Não faltam exemplos de como se tem tentado limitar a liberdade de imprensa, pilar de uma democracia plena, mesmo só no último ano. Autarcas apresentam queixas-crimes contra jornalistas por enviarem emails, ou fazem um espetáculo de lhes “tirar a confiança”. Elementos policiais impedem repórteres de fazer perguntas até nos corredores da Assembleia da República. Empresas imobiliárias requerem providências cautelares para impedir a transmissão de peças. Deputados exigem caça a fontes. Para não falar das recorrentes agressões físicas e verbais (incluindo de assessores de imprensa), e restrições no acesso à informação, como esconder a identidade das pessoas que doam aos partidos políticos.

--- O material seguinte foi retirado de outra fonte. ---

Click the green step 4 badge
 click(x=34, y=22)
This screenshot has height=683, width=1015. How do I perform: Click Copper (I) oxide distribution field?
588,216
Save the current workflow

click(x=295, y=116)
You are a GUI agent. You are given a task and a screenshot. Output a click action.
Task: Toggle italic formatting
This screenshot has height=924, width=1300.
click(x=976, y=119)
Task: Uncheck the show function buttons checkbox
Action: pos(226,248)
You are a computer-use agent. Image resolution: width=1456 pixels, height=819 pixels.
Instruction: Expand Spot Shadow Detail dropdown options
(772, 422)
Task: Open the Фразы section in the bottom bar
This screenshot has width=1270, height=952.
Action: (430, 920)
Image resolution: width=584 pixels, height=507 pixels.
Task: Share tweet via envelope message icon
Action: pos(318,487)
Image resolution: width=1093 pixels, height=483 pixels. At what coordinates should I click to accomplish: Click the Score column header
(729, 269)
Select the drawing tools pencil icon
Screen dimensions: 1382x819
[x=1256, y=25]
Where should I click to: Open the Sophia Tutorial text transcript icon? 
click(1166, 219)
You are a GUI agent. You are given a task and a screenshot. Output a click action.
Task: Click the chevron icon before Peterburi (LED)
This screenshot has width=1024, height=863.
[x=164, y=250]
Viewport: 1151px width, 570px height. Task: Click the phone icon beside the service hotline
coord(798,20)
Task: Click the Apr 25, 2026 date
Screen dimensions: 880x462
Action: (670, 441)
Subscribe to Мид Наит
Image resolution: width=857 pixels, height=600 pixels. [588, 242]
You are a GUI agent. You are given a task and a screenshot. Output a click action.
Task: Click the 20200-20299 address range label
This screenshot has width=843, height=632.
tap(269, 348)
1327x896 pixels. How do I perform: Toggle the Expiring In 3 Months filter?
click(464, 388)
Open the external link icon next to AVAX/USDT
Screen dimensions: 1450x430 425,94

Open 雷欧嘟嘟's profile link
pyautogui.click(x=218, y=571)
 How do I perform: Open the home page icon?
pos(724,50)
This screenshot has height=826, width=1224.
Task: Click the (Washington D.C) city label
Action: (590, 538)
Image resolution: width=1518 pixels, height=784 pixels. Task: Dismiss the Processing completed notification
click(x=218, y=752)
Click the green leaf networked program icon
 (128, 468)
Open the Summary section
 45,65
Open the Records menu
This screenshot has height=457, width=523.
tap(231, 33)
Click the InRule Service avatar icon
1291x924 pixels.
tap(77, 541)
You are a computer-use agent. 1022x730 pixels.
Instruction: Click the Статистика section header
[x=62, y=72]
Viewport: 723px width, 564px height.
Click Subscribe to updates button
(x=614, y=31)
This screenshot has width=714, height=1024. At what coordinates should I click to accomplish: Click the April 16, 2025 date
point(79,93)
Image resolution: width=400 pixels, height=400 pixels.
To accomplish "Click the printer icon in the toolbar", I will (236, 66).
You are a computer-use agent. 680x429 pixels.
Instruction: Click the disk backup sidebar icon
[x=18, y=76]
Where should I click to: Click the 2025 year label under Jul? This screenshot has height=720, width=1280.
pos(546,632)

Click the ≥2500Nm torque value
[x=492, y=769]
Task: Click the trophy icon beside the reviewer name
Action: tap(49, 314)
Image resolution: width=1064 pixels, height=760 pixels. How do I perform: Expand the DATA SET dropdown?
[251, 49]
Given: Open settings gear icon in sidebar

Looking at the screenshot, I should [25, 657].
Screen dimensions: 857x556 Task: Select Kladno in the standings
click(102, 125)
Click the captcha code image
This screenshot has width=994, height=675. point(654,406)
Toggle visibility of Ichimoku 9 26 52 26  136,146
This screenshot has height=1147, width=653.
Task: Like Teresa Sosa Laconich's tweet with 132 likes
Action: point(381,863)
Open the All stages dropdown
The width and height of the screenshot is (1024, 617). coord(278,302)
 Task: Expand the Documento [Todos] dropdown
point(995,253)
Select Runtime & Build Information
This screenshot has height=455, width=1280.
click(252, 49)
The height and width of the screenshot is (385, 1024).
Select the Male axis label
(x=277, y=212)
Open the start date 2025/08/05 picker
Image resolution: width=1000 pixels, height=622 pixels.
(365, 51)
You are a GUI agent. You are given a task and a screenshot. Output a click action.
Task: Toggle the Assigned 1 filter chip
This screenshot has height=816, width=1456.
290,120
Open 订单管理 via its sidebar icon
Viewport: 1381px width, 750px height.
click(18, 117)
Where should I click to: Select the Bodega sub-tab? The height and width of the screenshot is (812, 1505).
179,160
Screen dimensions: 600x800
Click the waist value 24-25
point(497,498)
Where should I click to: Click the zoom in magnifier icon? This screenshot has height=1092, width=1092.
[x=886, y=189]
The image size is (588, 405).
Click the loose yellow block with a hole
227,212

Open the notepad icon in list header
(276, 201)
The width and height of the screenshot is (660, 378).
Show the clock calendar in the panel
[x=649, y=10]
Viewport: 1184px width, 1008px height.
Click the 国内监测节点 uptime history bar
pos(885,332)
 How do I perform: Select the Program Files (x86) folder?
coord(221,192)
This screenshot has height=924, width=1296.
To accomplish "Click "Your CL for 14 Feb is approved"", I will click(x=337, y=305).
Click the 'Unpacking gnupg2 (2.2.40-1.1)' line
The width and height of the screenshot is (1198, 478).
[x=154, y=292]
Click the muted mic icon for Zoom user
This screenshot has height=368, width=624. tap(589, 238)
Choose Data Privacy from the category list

Acumula-se ainda o desrespeito pelas pessoas mais precárias na massa trabalhadora, categoria que inclui boa parte de quem faz jornalismo. Bastaria lembrar a carga horária danosa exigida a tantos camaradas, os falsos recibos verdes que sustentam demasiadas publicações, ou as condições salariais deploráveis oferecidas pela generalidade dos donos da comunicação social portuguesa – que tudo têm efeito para impedir aumentos, atrasando a revisão da contratação coletiva. Mas é agora também urgente lutar contra a proposta regressiva do atual governo para a revisão da legislação laboral: as redações serão particularmente penalizadas por medidas como o banco de horas, ou a legalização de sucessivos contratos a termo perpétuos.
No próprio sábado, daremos conta nas redes sociais do SJ da localização das concentrações de jornalistas por todo o território nacional, organizadas espontaneamente ou com a presença da direção – como em Lisboa (15h, a partir do Marquês do Pombal) e no Porto (15h, a partir do Largo Soares dos Reis). No Funchal, sai às 15h30 do Largo do Colégio e culmina na porta principal da Assembleia Legislativa da Madeira. Indica-nos aquelas de que souberes, para as podermos divulgar.